▶ [WORK INSTRUCTIONS]
The response should hold each line from the entries below where "Task" is found.

▶ [SUPPLIED MATERIAL]
--- --- ---

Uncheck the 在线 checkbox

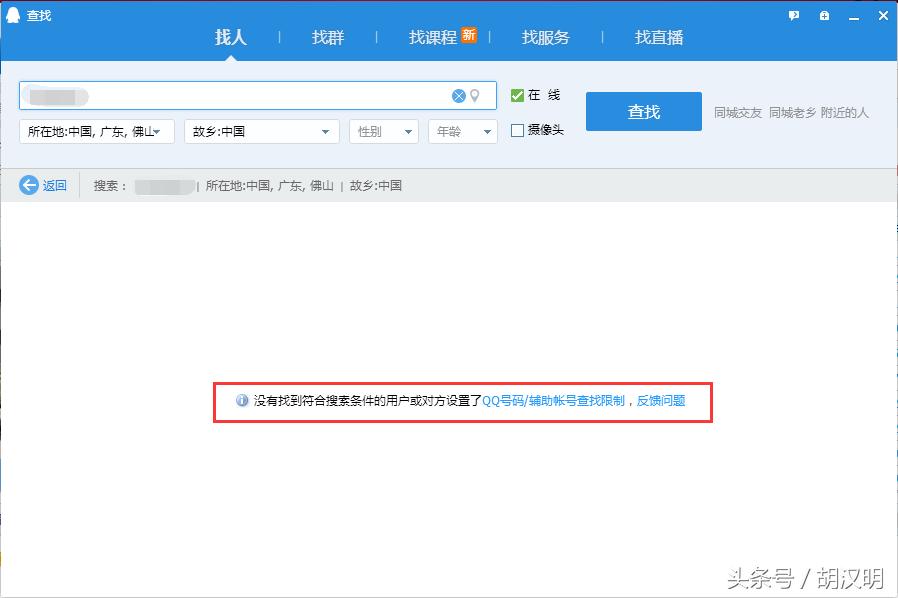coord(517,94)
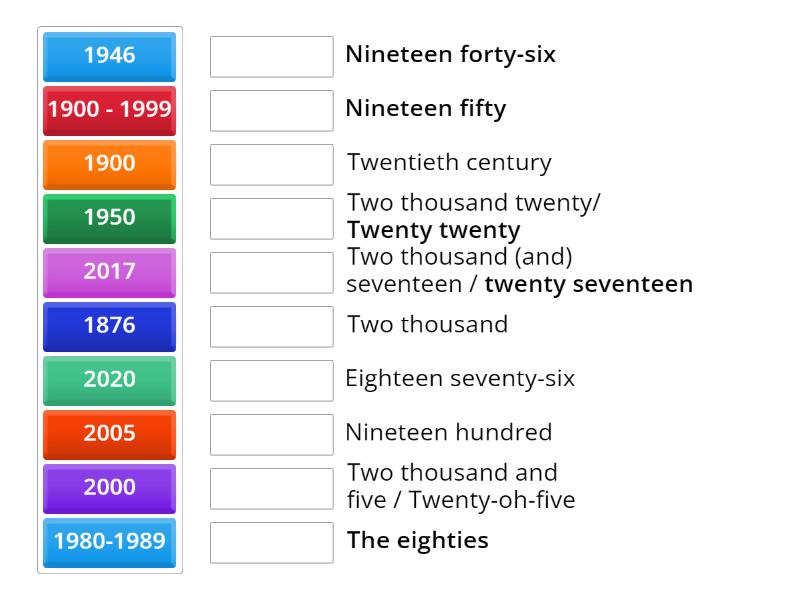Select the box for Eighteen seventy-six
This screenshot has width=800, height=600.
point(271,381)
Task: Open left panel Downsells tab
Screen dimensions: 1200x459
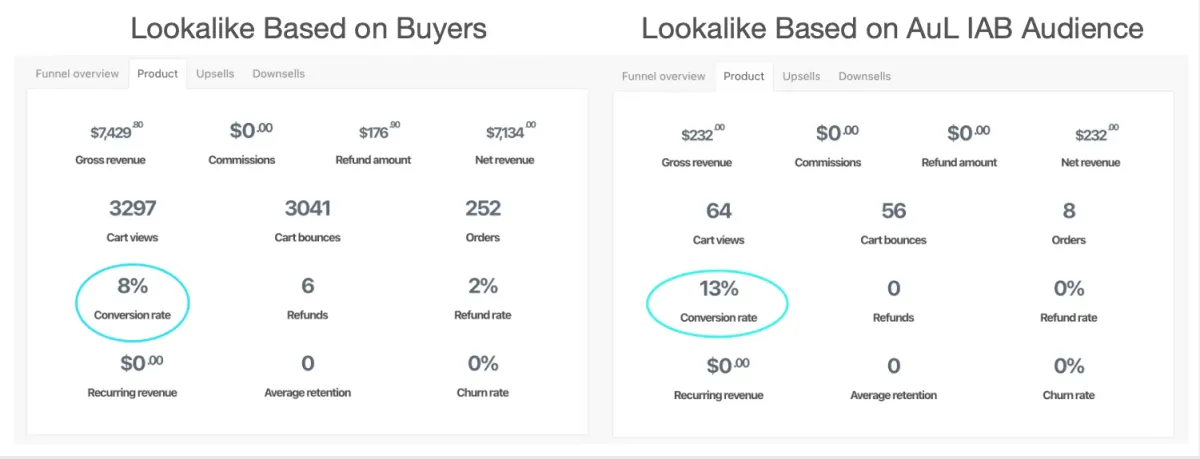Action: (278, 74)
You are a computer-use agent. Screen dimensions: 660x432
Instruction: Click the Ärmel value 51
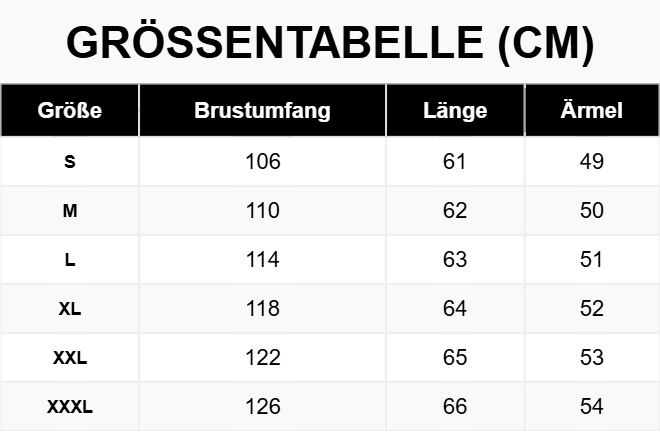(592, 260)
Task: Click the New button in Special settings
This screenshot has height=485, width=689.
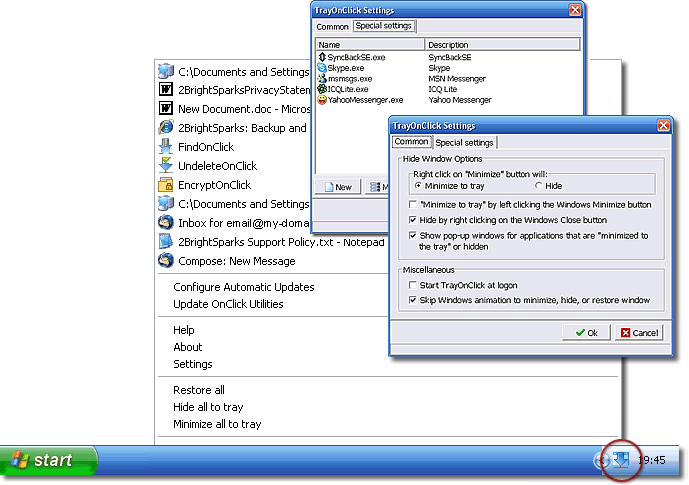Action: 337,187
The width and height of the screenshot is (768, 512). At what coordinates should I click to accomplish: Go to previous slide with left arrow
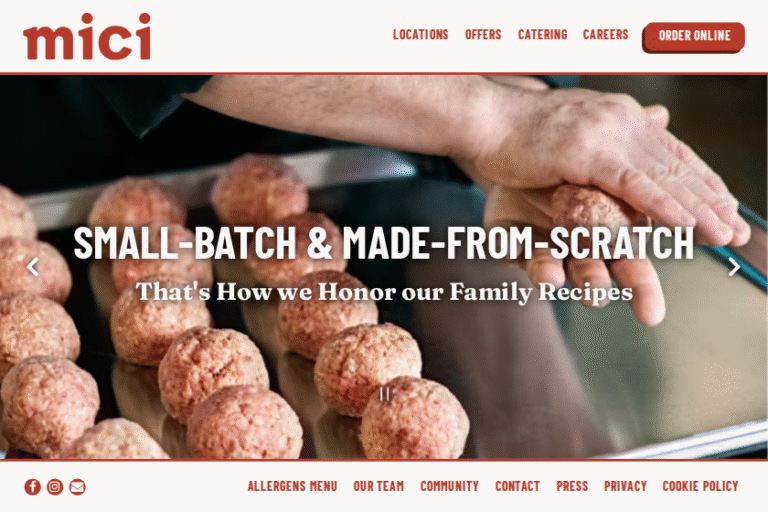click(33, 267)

--- --- ---

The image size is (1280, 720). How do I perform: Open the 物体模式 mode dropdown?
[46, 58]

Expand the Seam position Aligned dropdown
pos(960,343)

--- --- ---

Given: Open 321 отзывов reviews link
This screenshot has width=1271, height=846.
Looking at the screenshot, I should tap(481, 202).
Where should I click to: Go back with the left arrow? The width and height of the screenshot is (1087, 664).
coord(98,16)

--- --- ---

▶ [EXERCISE ANSWER]
Task: Open left panel Downsells tab
Task: Click the New button in Special settings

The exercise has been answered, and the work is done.